Starting Friday, April 29, the Washington State Department of Transportation will close SR 99 between South Spokane Street and the south end of the Battery Street Tunnel to begin tunneling underneath the structure.
The viaduct carries an average 90,000 vehicles each day. Closing the structure will have a significant effect on both the morning and evening commutes across the region.
“We are asking commuters to do everything they can to change their commutes,” David Sowers, deputy administrator of the Alaskan Way Viaduct Replacement Program, said. “Drivers can expect heavy congestion throughout the day. In addition, we expect the morning and evening peak commutes will start earlier and last longer.”
Commute planning resources
WSDOT’s web page, 99closure.org, contains a wealth of tips, maps and other resources designed to help commuters modify their commute.
Some of these include:
- Alternatives to driving, like carpools and vanpools.
- Mass transit: The new Link light rail running to Capitol Hill and the University of Washington gives commuters more choices.
- Use the water taxi from West Seattle and Vashon Island.
- Work from home — even one day will help ease traffic congestion.
- Adjusting work schedules to commute off-peak.
- Biking or walking.
Here are some of the ways WSDOT and its partner agencies are working to help alleviate traffic:
- Real-time traffic monitoring: WSDOT and SDOT will actively monitor highway and street traffic, adjust signal timing and update electronic message boards
- Additional WSDOT Incident Response Teams: Especially on I-5 during peak commute hours to assist with accidents and vehicle breakdowns
- Police traffic control: Seattle Police Department officers will provide manual intersection control at key choke-point intersections and ferry dock entrances.

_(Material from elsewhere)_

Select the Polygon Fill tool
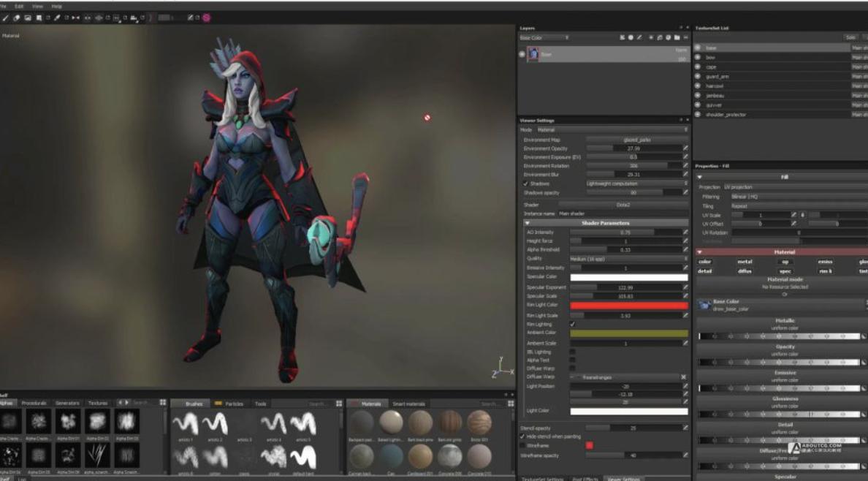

- More buses and additional stops: King County Metro is rerouting 12 routes and deploying 22 standby buses to help maintain schedules. New temporary stops have been created near the Link SODO Station to help commuters transfer between buses and trains south of downtown.
- More water taxi capacity: King County Water Taxi will add five extra round trips to its Vashon route and will provide additional parking and connector shuttle capacity for West Seattle route passengers.
- Information sharing Agencies are working together, sharing information and making any changes, with an operational plan designed to help keep traffic moving and help drivers make informed travel choices.